Жена моего двоюродного брата, которого я замещал в то время в Консерватории, была дружна с женой Эрмансдерфера. Я был тогда молод, занимал так называемое "положение",- словом, имел все, что нужно для хорошего жениха. Некоторые дамы не могут хладнокровно видеть гуляющего на свободе холостяка, у которого точно на лбу написано "жених". Они не заснут спокойно, пока не свяжут узами брака счастливого, беспечного молодого человека, который еще хочет жить, скитаться по свету, а не запираться с женой у душного семейного очага. Словом, меня хотели во что бы то ни стало женить, а тут на гастроли в симфонических концертах приехала восходящая звезда, прекрасная скрипачка З.,- немочка, сентиментальная, белокурая, талантливая молоденькая девушка. Ее сопровождала строгая мамаша, которая знала прекрасные качества своей дочери. Моя belle-soeur – добровольная сваха – заволновалась и стала устраивать вечера и обеды, на которые особенно усиленно звали молоденькую знаменитость и меня. Belle-soeur старательно расхваливала строгой мамаше мои достоинства, говоря ей: "Подумайте, такой молодой, и уже директор такого учреждения, как Русское музыкальное общество". В то же время мне она говорила: "Что за прелесть эта З.! Как можно в твои годы быть настолько слепым и холодным! Встань, подай стул!" – или: "Бери под ручку, веди к обеду!" Я брал, вел к столу, сидел рядом во время обеда и был очень доволен, но не догадывался о том, куда меня толкает моя милая сваха. По-видимому, в заговор против меня вступил и Петр Ильич Чайковский, брат которого был женат на сестре моей добровольной свахи. Меня стали приглашать на интимные музыкальные собрания с ужином, устраиваемые композиторами и музыкантами в одной из гостиниц (Билло), где обыкновенно останавливались все приезжие музыканты, в том числе и молодая знаменитость З. На эти вечера сходились все лучшие музыканты и композиторы, играли свои новые произведения, а молодая скрипачка знакомила их с теми номерами своего репертуара, которые не вошли в концертную программу. Чайковскому нравилась молодая дива, и он тоже старательно усаживал меня рядом с ней, хотя, при своей застенчивости, совершенно не умел faire les honneurs de la maison {принимать гостей (франц.).}. Любезность Чайковского конфузила меня. Я не мог понять тогда, чему ее приписать. Он любил повторять мне, что я могу играть Петра Великого в молодости и что когда я буду певцом, он мне на этот сюжет напишет оперу.

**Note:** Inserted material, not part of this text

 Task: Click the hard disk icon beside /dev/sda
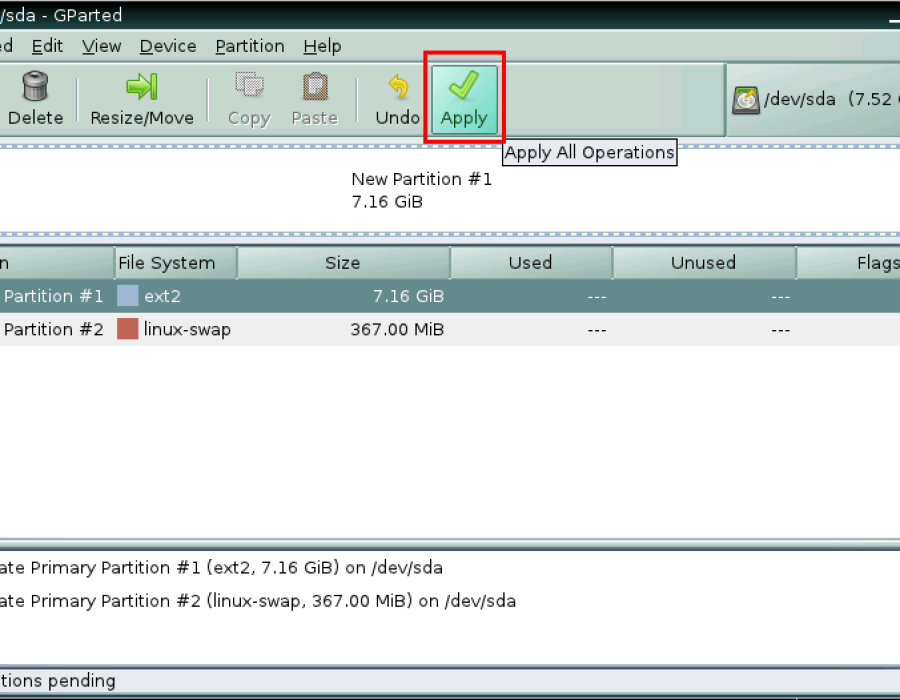746,100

На этих вечерах Эрмансдерфер и его жена оказывали мне совершенно исключительное внимание, и я слышал стороной, что они меня за что-то полюбили и радовались тому, что я стал директором Музыкального общества.

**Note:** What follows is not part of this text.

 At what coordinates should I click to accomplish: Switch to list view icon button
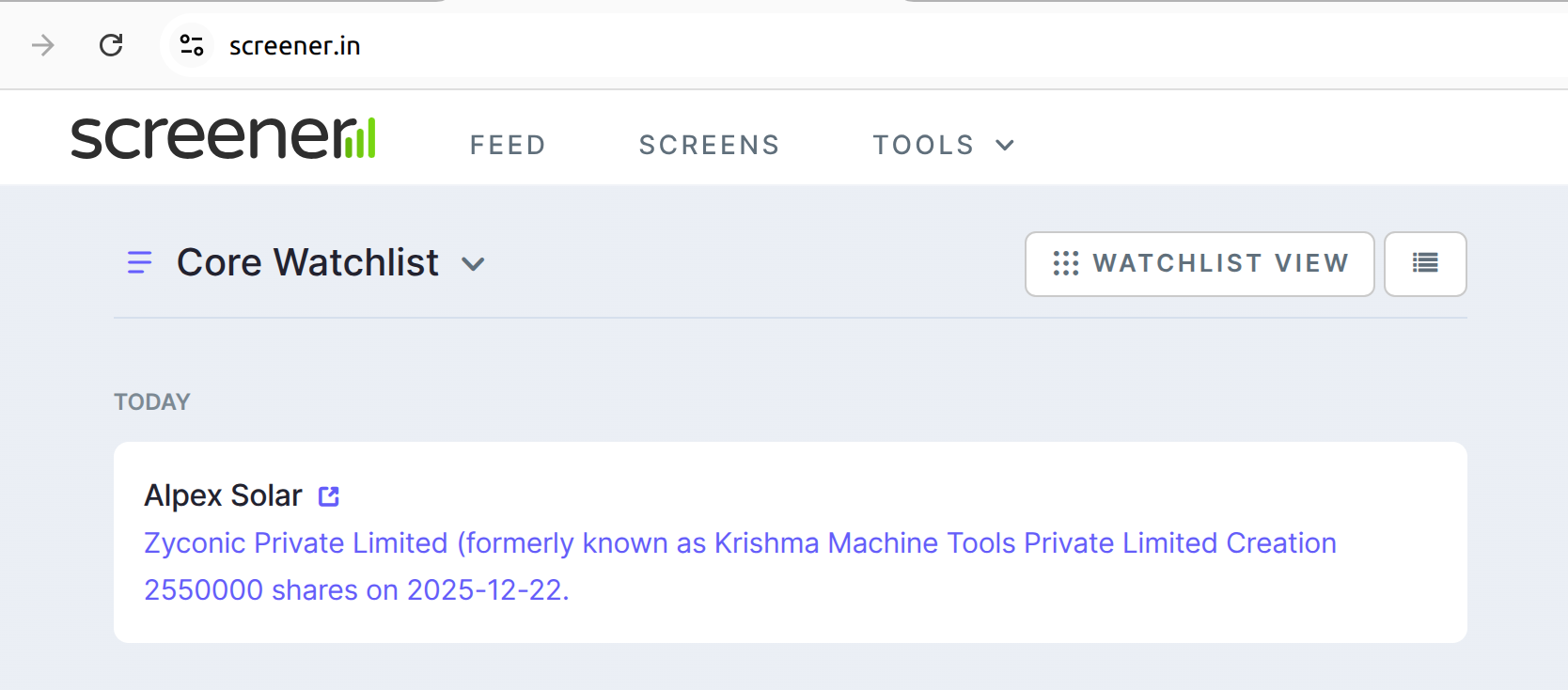point(1424,263)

По окончании интимных вечеров обыкновенно мамаша молодой скрипачки приглашала меня и некоторых других музыкантов пить чай у них в номере. Туда заходил – всегда на минуту – Чайковский, с мягкой меховой шапкой подмышкой (его любимая манера), и так же неожиданно скрывался, как неожиданно приходил. Он был всегда нервен и непоседа. Дольше всех задерживались Эрмансдерфер с женой и с моей свахой. Потом они таинственно исчезали, и мы оставались втроем, со скрипачкой и ее мамашей, которая меня не отпускала. Но я был не слишком красноречив на немецком языке, и потому, чтоб заполнить время каким-нибудь действием, а не разговором, молодая дива учила меня скрипичной игре. Из великолепного футляра доставался ее "страдивариус", я неуклюже брал его, боясь раздавить скрипку, другой рукой еще более неуклюже хватался за смычок, и в тишине чинной немецкой гостиницы, уже погруженной в сон, раздавался ужасный скрип раздираемой мной струны. Дива скоро уехала, я поднес ей букет роз на прощанье, лепестки которых она грустно обрывала и бросала в мою сторону, пока двигался поезд. Роман остался незаконченным.

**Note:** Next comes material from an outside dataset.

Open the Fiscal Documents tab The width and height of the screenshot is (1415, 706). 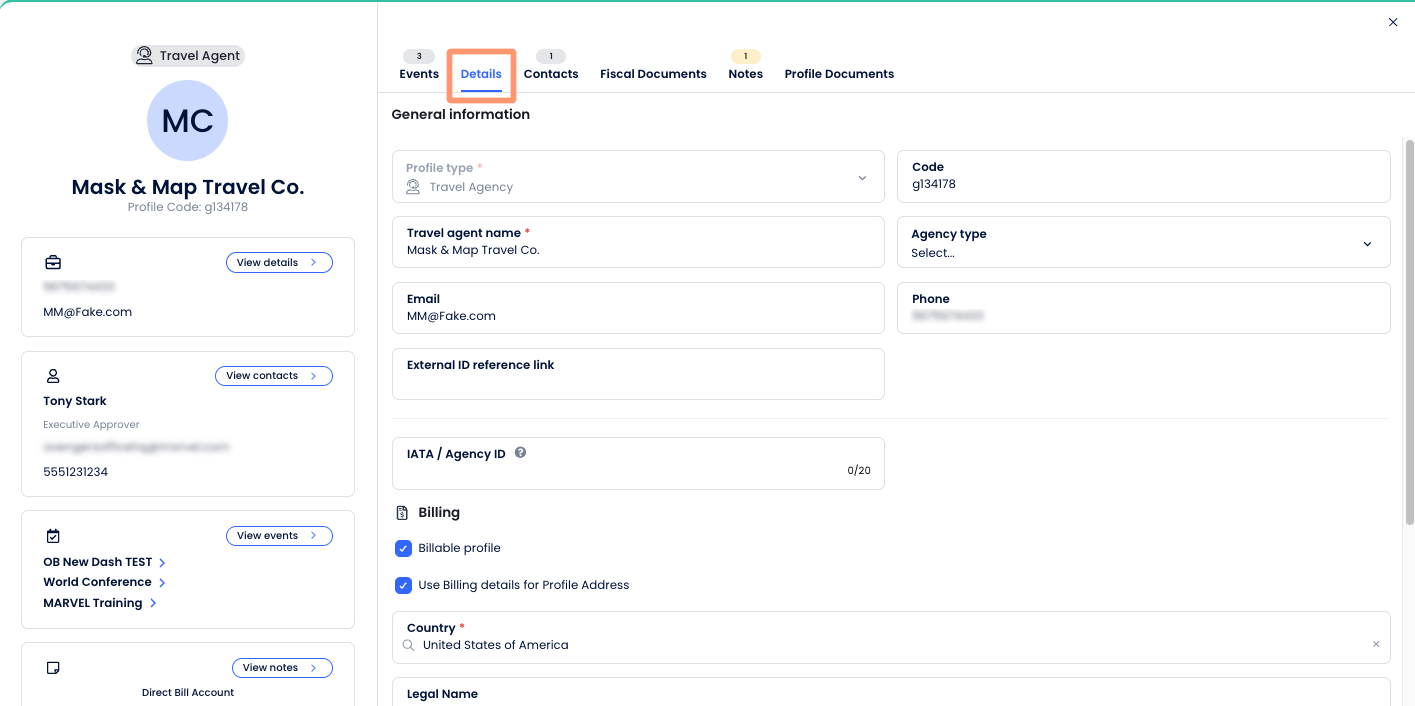(653, 74)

Уж и досталось же мне от моей свахи за мою недогадливость!
В этот период времени я сошелся с четой Эрмансдерферов. Сам он был очень талантлив, нервен, темпераментен; к нему надо было уметь подойти. По-видимому, я угадал этот секрет, чего нельзя сказать про других членов дирекции, которые не сумели к нему приспособиться. В результате получилось странное положение: когда нужно было о чем-нибудь просить дирижера, то к нему обращались не его товарищи-музыканты, такие же большие артисты, как и он, а поручали это дело мне. Я же в большинстве случаев действовал на Эрмансдерфера не непосредственно, а через его милую и умную жену, умевшую влиять на него. Постепенно он привык иметь дело со мною и не хотел больше ни с кем разговаривать. Дошло до того, что, ничего не понимая в музыке, я однажды вместе с ним составлял программу для будущего концертного сезона. Вероятно, он допустил меня к себе для того, чтобы было живое лицо, с которым можно разговаривать и не быть в комнате одному со своими думами. Или я был нужен ему для того, чтоб записывать его замечания. Понятно, что директора и музыканты воспользовались мной для проведения намеченной ими программы. Я принужден был давать какие-то советы знаменитому музыканту. Но у меня была одна способность, очень важная в практической жизни, о которой я уже говорил. Я умел где надо смолчать, в другом месте – состроить таинственное лицо и многозначительно сказать: "So!" {Так!}, или задумчиво промычать: "Also, Sie meinen…" {Итак, вы думаете…}, – или глубокомысленно процедить сквозь зубы:
"So, jetzt verstehe ich…" {Так, теперь я понимаю…}. Потом, в ответ на предложенный Эрмансдерфером номер программы, сделать неодобрительную гримасу. "Nein?" {Нет?} – удивленно переспрашивал он. "Nein", – отвечал я уверенно. "Dann, was denn?" {Но что же?}- "Ein Mozart, ein Bach" {Что-нибудь Моцарта, Баха.}, – говорил я, называя подряд все подсказанные мне номера. Очевидно, мои суфлеры были не дураки, так как мой талантливый друг удивлялся моему вкусу и чутью.
Когда он поддавался не сразу, мне иногда приходилось умышленно запутывать дело.
"Как это?" – вспоминал я какую-нибудь мелодию, которая казалась мне подходящей для номера программы. "Aber spielen Sie" {Так сыграйте. (Нем.)}, – говорил мне знаменитый дирижер. Но я предпочитал петь, что в голову придет. Конечно, музыкант ничего не понимал, садился сам и наигрывал. "Нет, нет, не то!" – и я снова пел что-то непонятное, и снова мой друг бежал, наигрывал, но я не удовлетворялся. Так я отвлекал его, и он забывал свое предложение. Тогда я вскакивал, якобы от новой блестящей мысли, задумчиво ходил по комнате и изрекал новую, заранее подсказанную мне программу, также поражавшую его своим вкусом и пониманием.